Used for equality search. index is a collection of buckets, and buckets are primary page plus zero or more overflow page.

If alternative 1 is used, the buckets contain the data record.

with alternative 2, bucket contains <key,rid> pairs

with alternative 3, bucket contains <key, rid list> pairs

Assumes 80% page ocupancy

B Tree Index

leaf pages contain the data enry and are chained that means they can visit previous and next.

non-leaf pages contain index entries, they direct searches.

Assumes 67% page occupancy

Query optimizer (Chap 13 of Database Management System)

the conjuncts that the index matches as the primary conjuncts in the selection.
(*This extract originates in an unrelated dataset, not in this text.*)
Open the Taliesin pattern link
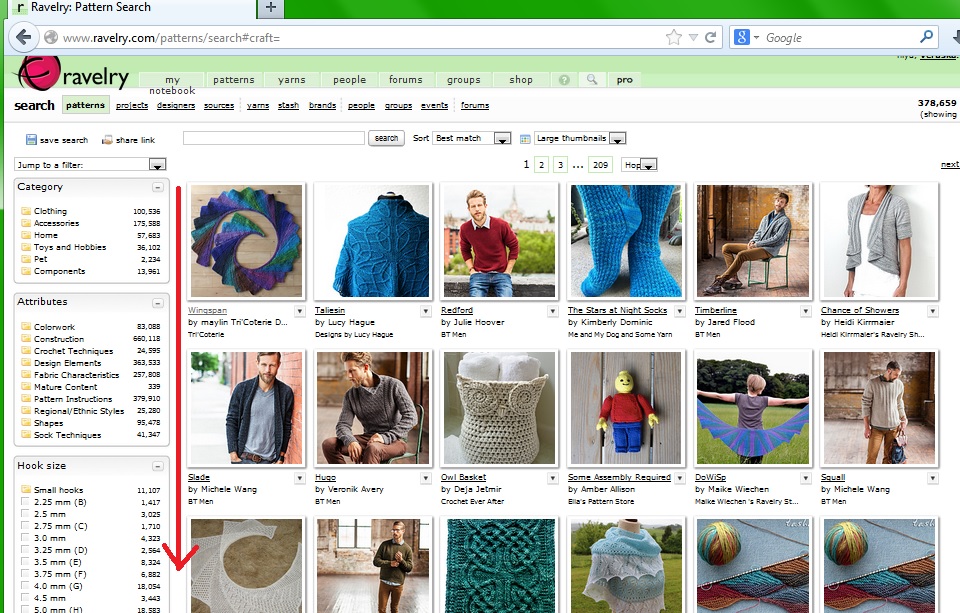This screenshot has width=960, height=613. pos(331,310)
hash index matches a selection condition containing no disjunctions if there is a term of the form *attribute = value * for each attribute in the index search key

tree index matches a selection condition containing no disjunctions if there is a term of the form attribute op value for each attribute in a prefix of the index’s search key.

System R Optimizer

Is a type of query optimizer, works well for <10 joins.

key features,

the use of statistics about the database instance to estimate the cost of a query evaluation plan.
Consider only plans with binary joins which the inner relation is base.
Model of costs that accounts fo CPU cost as well as I/o Cost

SELECT s.sname
FROM Reserves R, Sailors S 
WHERE R.sid = S.sid 
AND R.bid = 100 AND S.rating > 5

the above can be broken in the form of RA expression tree. can be broken down in [insert link for _images/RA_ExpressionTree.png]

To obtain the evaluation plan, we need to implement each relational algebra operation. for example, a JOIN between Reserve and Sailor is a page oriented simple nested loop. The projection and selection commands are ‘on the fly’ generated.

In a RA expression tree, each internal node are relational algebra operator, and each leaf is a table.

Key Takeaway - Pushing Selections since JOIN operations are expensive, it is better to apply selections early, so that the size of the tables been joined is reduced.